● **Oefeningsdoel**
Kun je het stuk van de uitspraak van "Herziening en terugvordering" tot en met "van deze informatie." opnieuw geven, met "appellant" vervangen door "betrokkene"?

● **Brondocument**
ECLI:NL:CRVB:2015:4202

Centrale Raad van Beroep

Datum uitspraak
29 oktober 2015
Publicatiedatum
26 november 2015
Zaaknummer
14/2143 TW
Instantie
Centrale Raad van Beroep
Type
Uitspraak
Rechtsgebied
Bestuursrecht; Socialezekerheidsrecht
Procedures
  • Hoger beroep
Vindplaatsen
  • Rechtspraak.nl
AI samenvatting door LexboostAutomatisch gegenereerd

Herziening en terugvordering van toeslag met betrekking tot boete opgelegd door het Uwv

In deze zaak gaat het om een hoger beroep tegen de uitspraak van de rechtbank Oost-Brabant, waarbij de appellant, die sinds 26 januari 2004 een uitkering op grond van de Wet op de arbeidsongeschiktheidsverzekering (WAO) ontvangt, in beroep ging tegen besluiten van het Uitvoeringsinstituut werknemersverzekeringen (Uwv). De appellant had een aanvraag ingediend voor een toeslag op grond van de Toeslagenwet, welke hem was toegekend. Echter, hij had niet gemeld dat hij ook een uitkering ontving uit een WAO-hiaatverzekering. Dit leidde tot een herziening van de toeslag en een terugvordering van een bedrag van € 3.872,48, alsook tot een boete van € 360,- wegens het niet doorgeven van deze informatie.

● **Aangeleverd materiaal**

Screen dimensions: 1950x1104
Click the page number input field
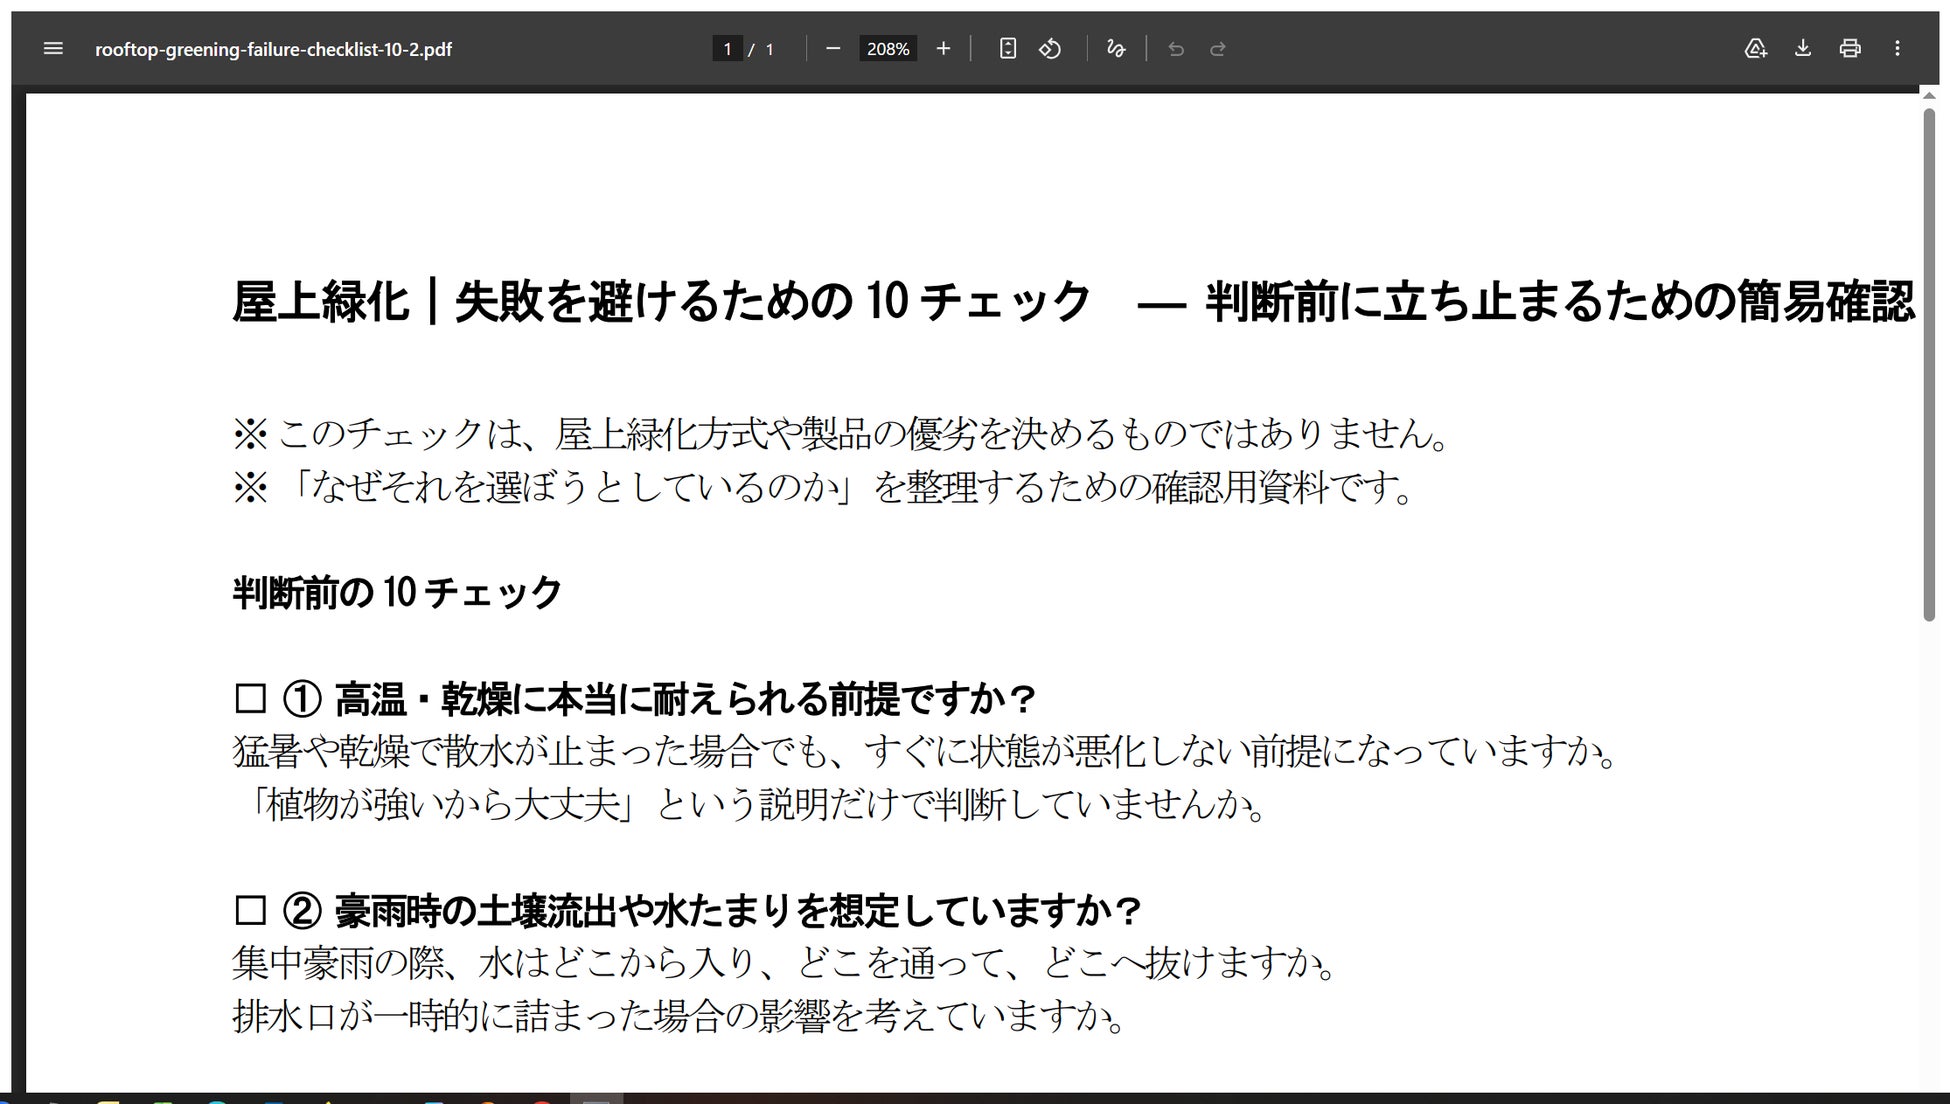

● **Verwacht antwoord**
Herziening en terugvordering van toeslag met betrekking tot boete opgelegd door het Uwv

In deze zaak gaat het om een hoger beroep tegen de uitspraak van de rechtbank Oost-Brabant, waarbij de betrokkene, die sinds 26 januari 2004 een uitkering op grond van de Wet op de arbeidsongeschiktheidsverzekering (WAO) ontvangt, in beroep ging tegen besluiten van het Uitvoeringsinstituut werknemersverzekeringen (Uwv). De betrokkene had een aanvraag ingediend voor een toeslag op grond van de Toeslagenwet, welke hem was toegekend. Echter, hij had niet gemeld dat hij ook een uitkering ontving uit een WAO-hiaatverzekering. Dit leidde tot een herziening van de toeslag en een terugvordering van een bedrag van € 3.872,48, alsook tot een boete van € 360,- wegens het niet doorgeven van deze informatie.